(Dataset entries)
************

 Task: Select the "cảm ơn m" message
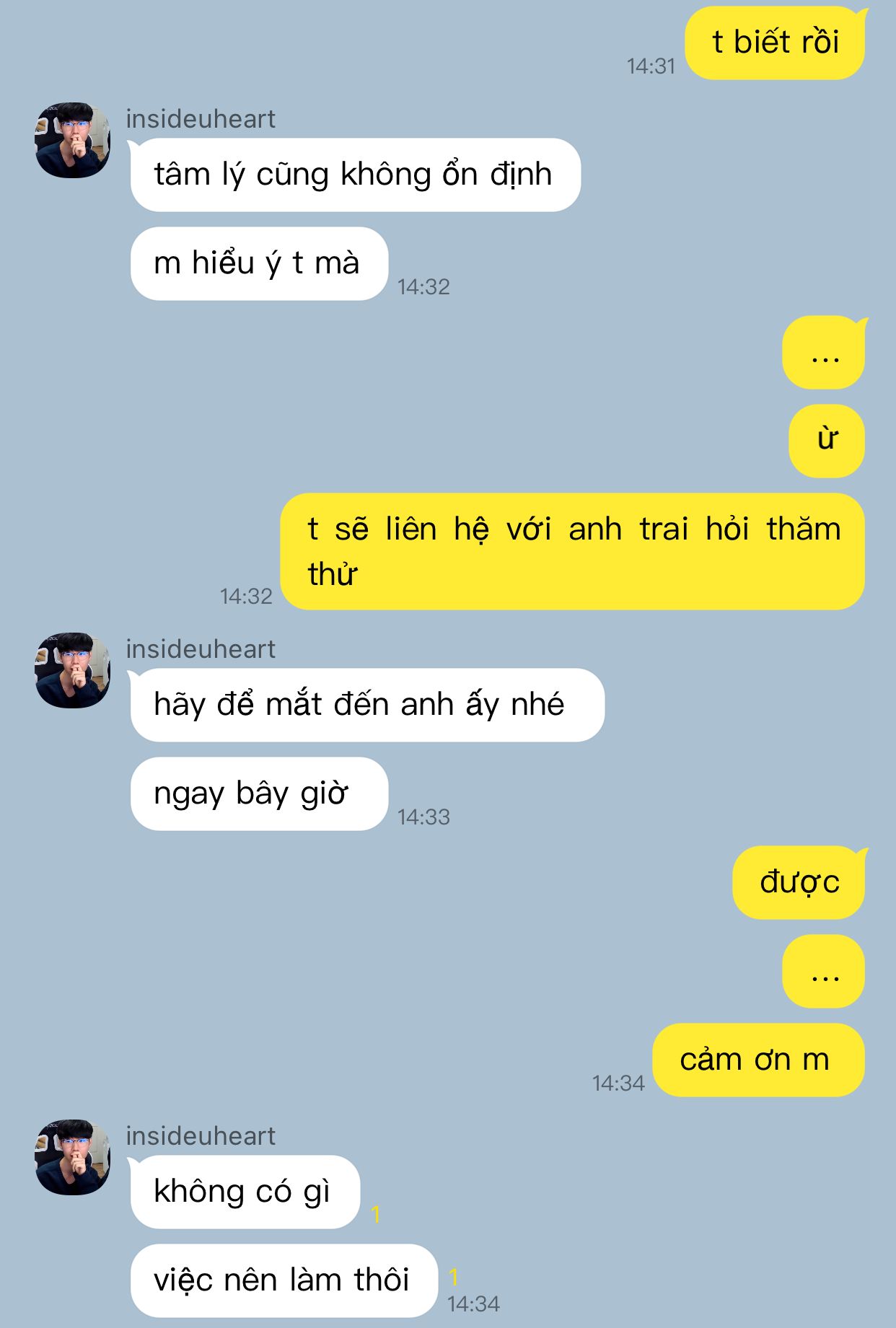pos(758,1060)
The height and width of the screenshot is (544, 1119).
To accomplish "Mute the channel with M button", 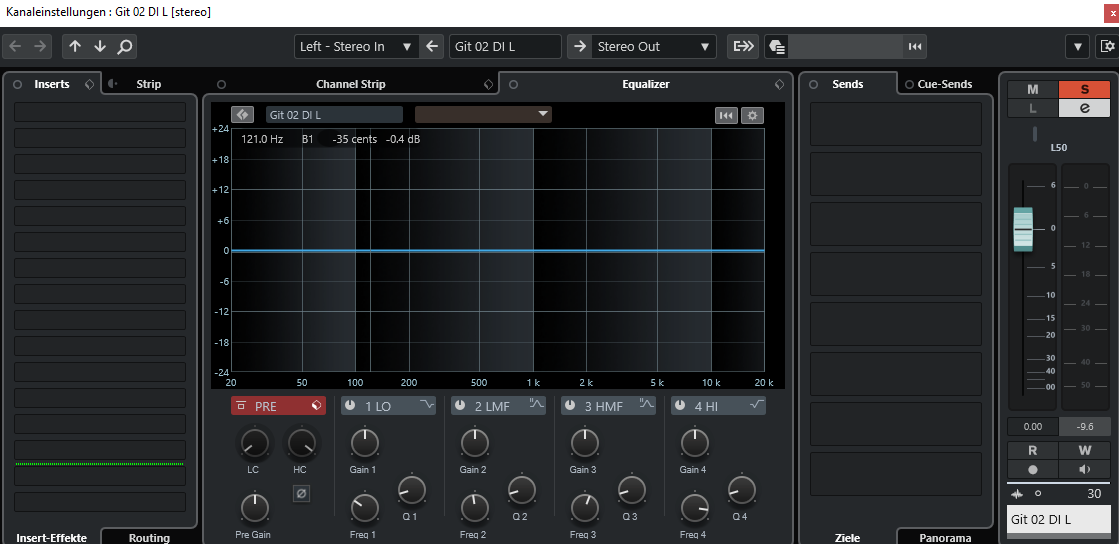I will pyautogui.click(x=1033, y=90).
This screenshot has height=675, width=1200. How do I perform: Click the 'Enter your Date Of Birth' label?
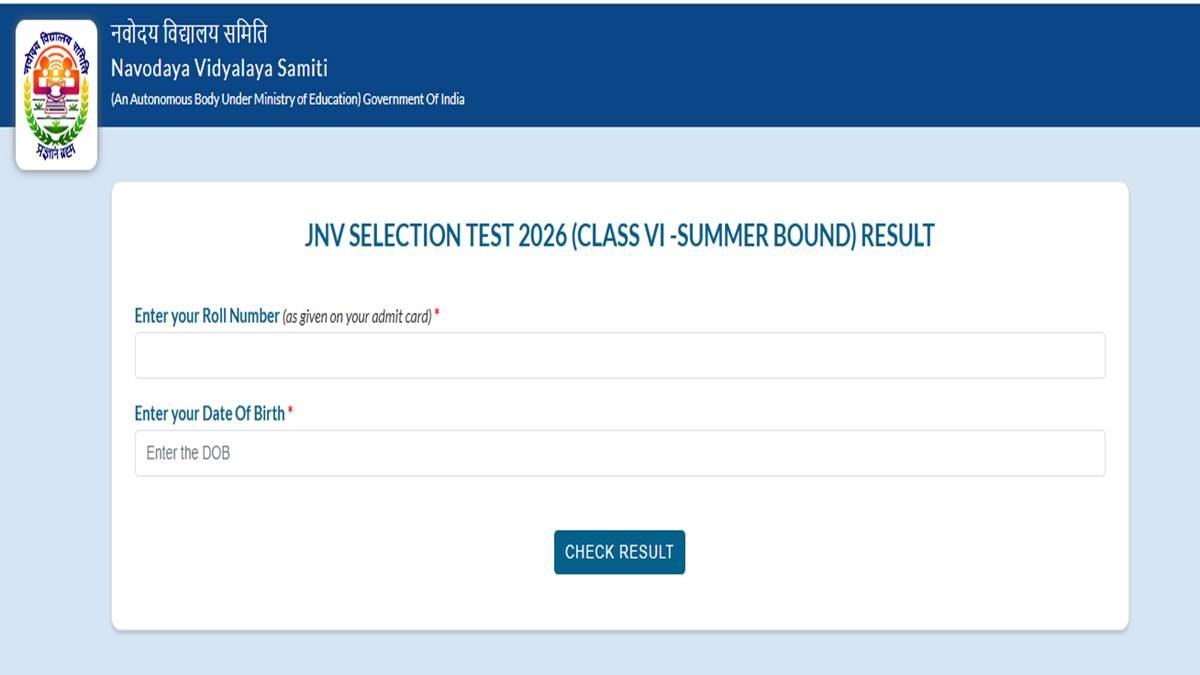(x=209, y=413)
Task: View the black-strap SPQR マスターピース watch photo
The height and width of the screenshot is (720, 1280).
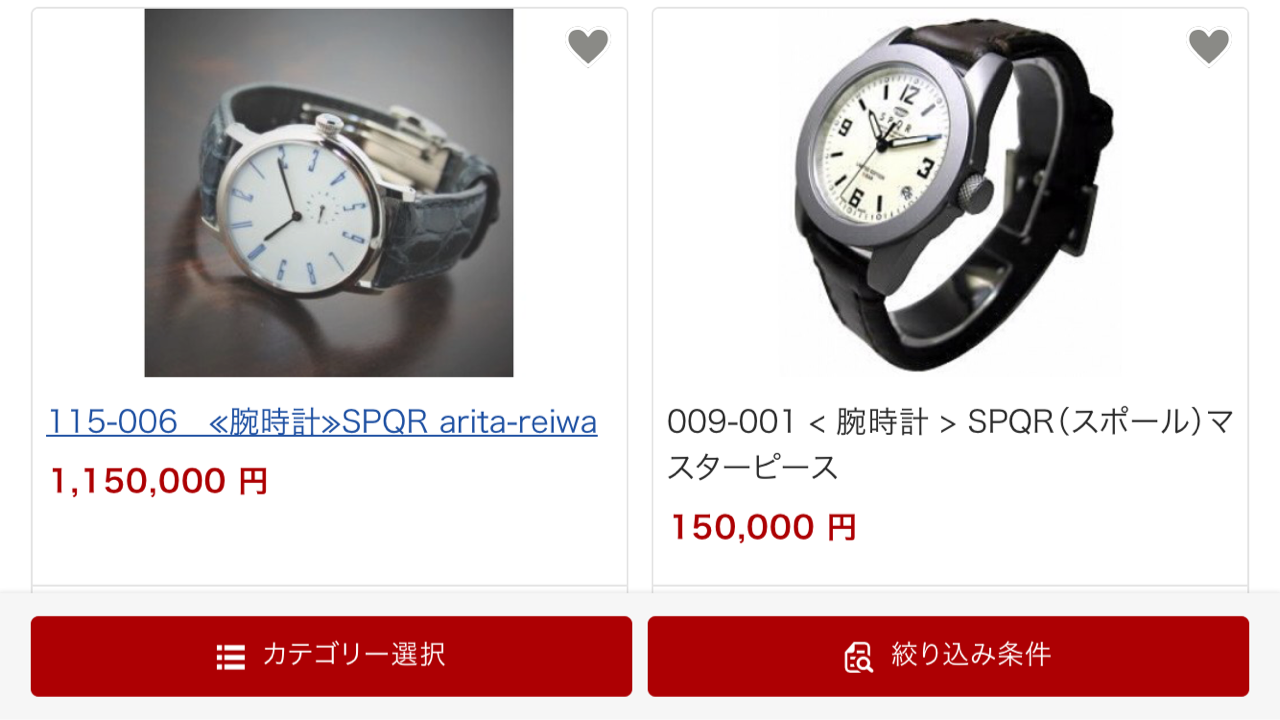Action: 950,193
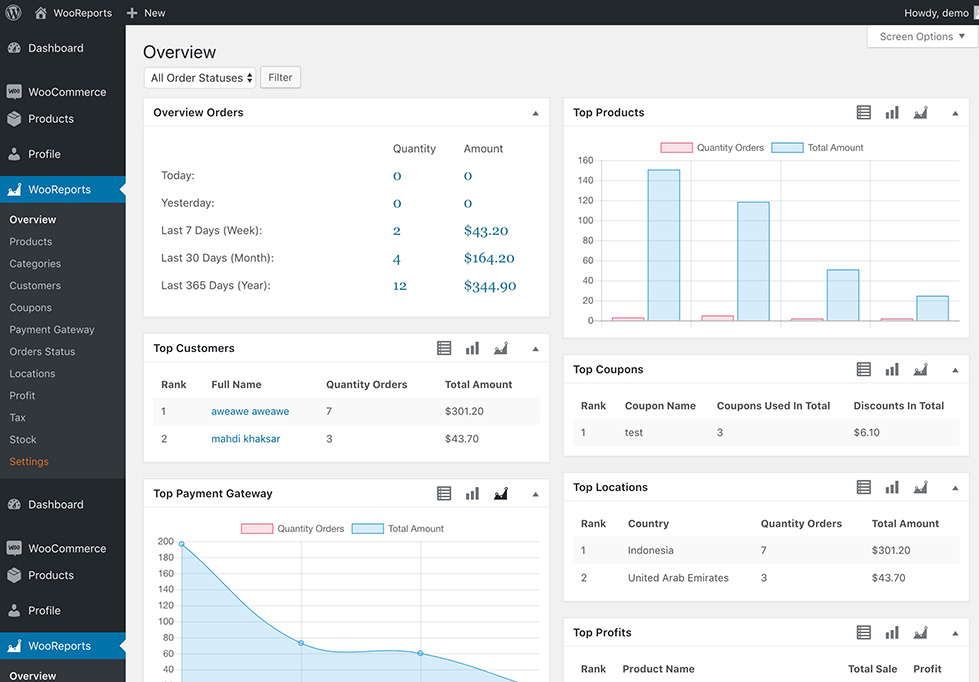Switch Top Profits to area chart view
979x682 pixels.
tap(921, 633)
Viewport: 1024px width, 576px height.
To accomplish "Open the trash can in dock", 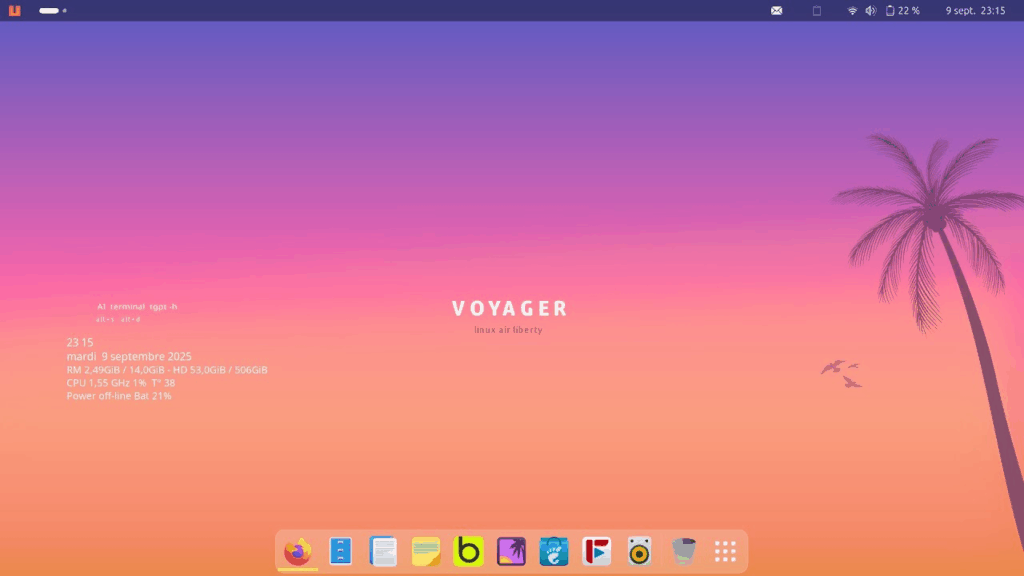I will point(683,551).
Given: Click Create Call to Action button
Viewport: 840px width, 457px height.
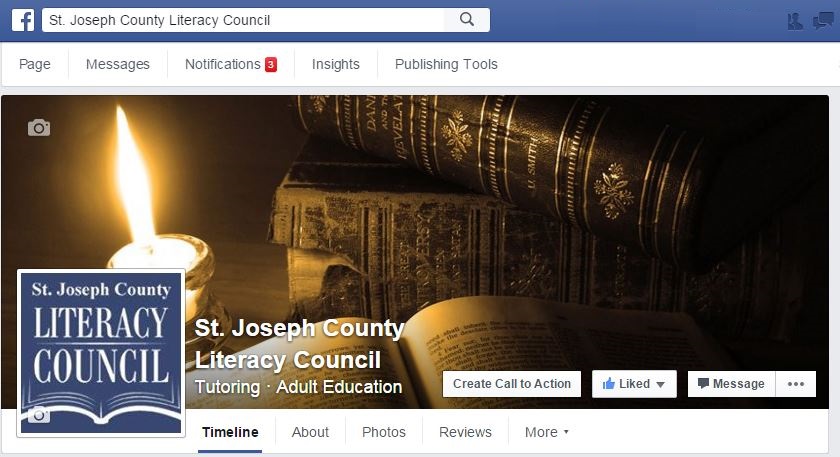Looking at the screenshot, I should click(x=512, y=384).
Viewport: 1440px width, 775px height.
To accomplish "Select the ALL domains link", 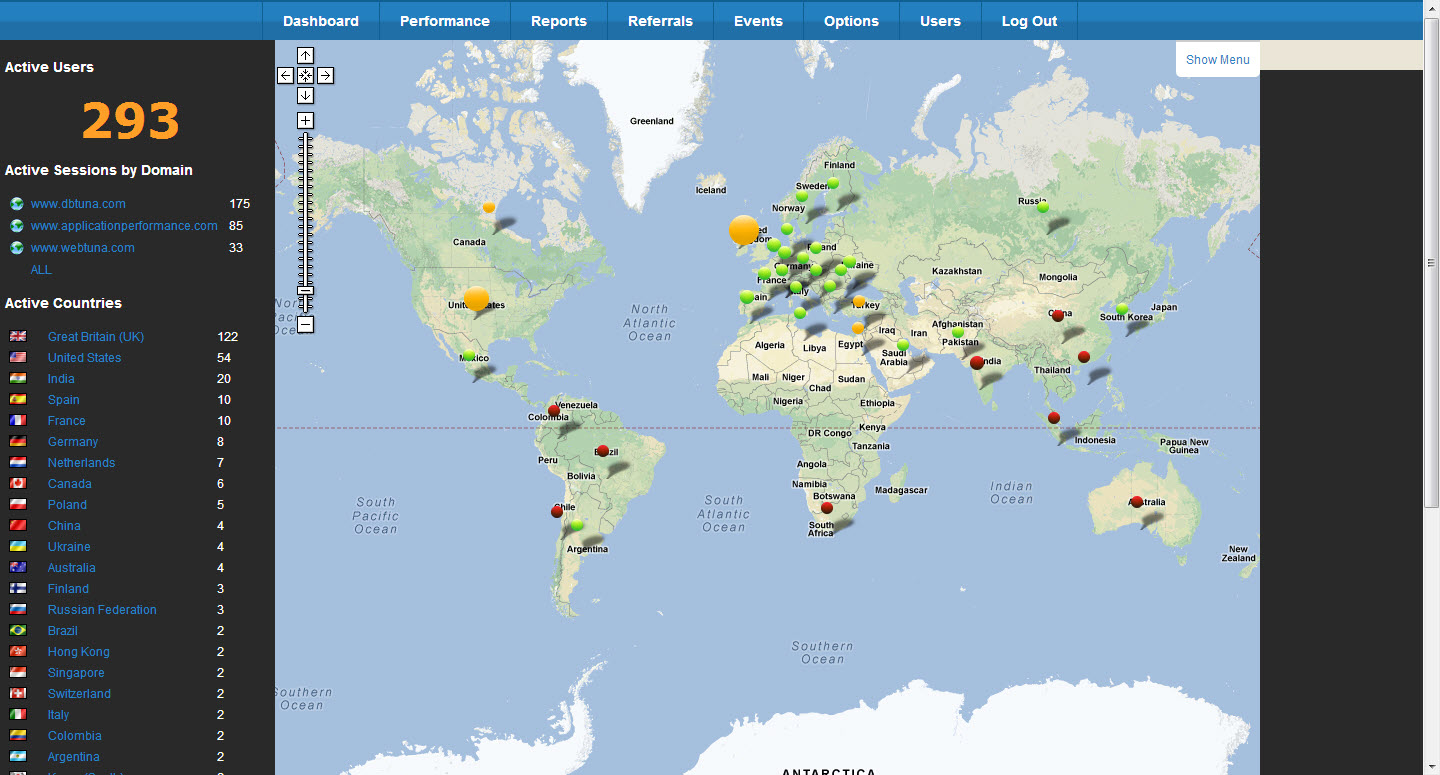I will coord(41,270).
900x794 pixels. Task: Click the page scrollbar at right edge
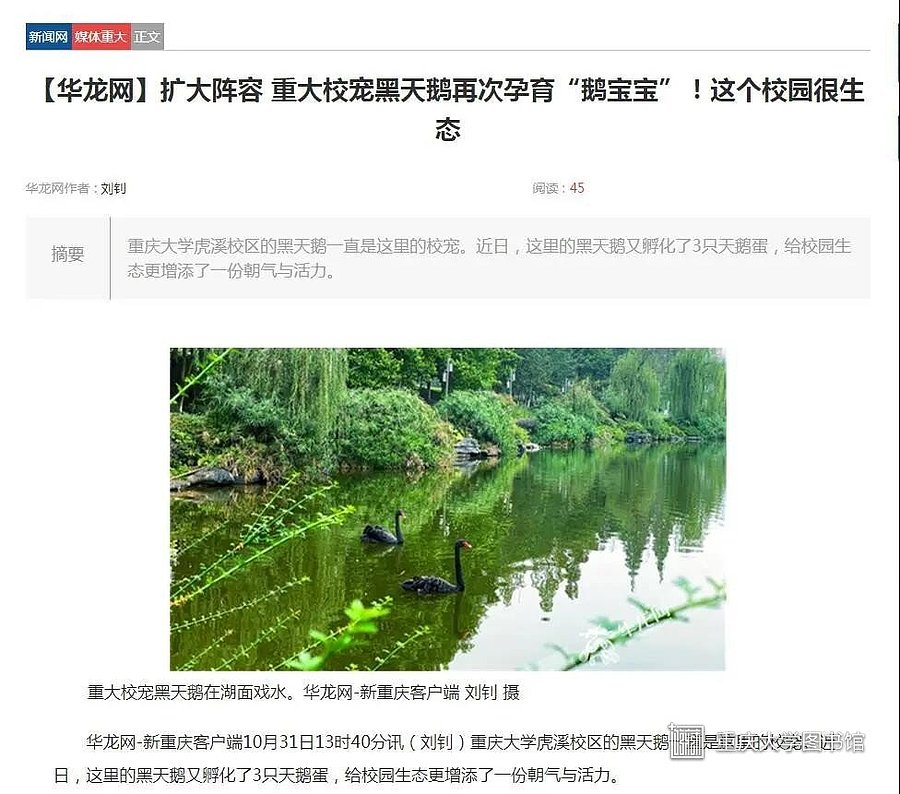coord(897,80)
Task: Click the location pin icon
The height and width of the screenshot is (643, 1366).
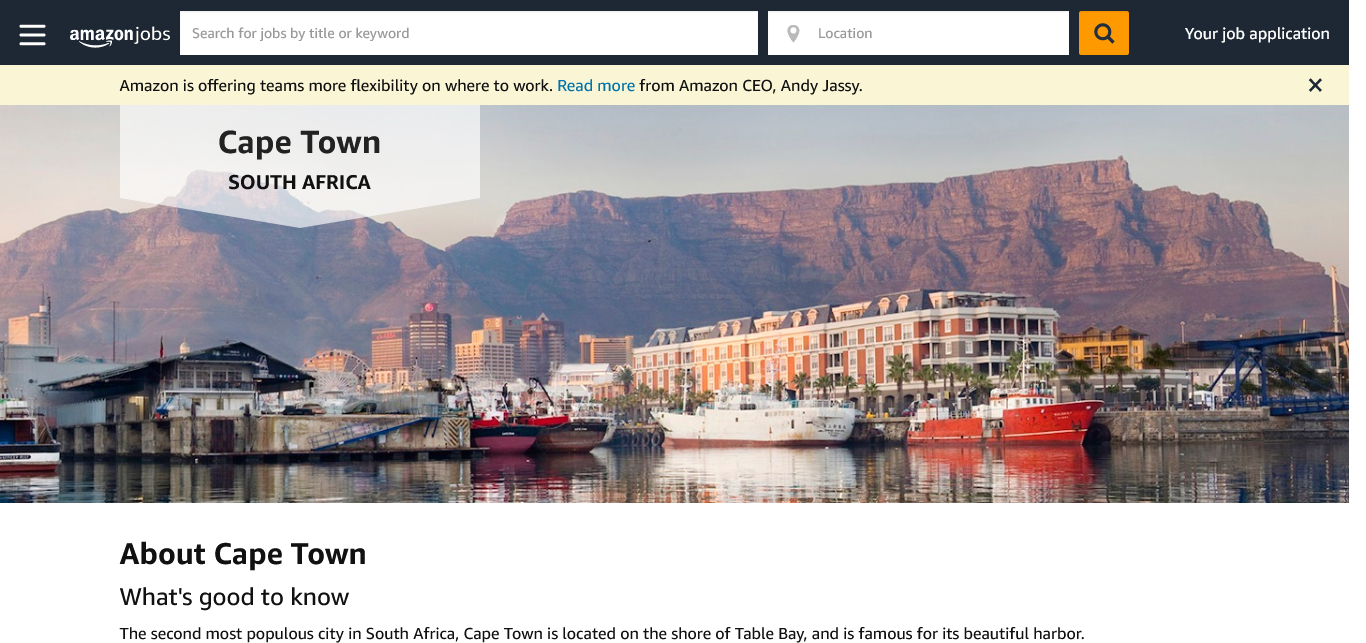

************

EXERCISE INSTRUCTIONS
Could you set down exactly, and only, the lines from the line containing "Task: Click the location pin icon" through the last line of the records, both included, without the pictures?

SOLUTION
Task: Click the location pin icon
The height and width of the screenshot is (643, 1366).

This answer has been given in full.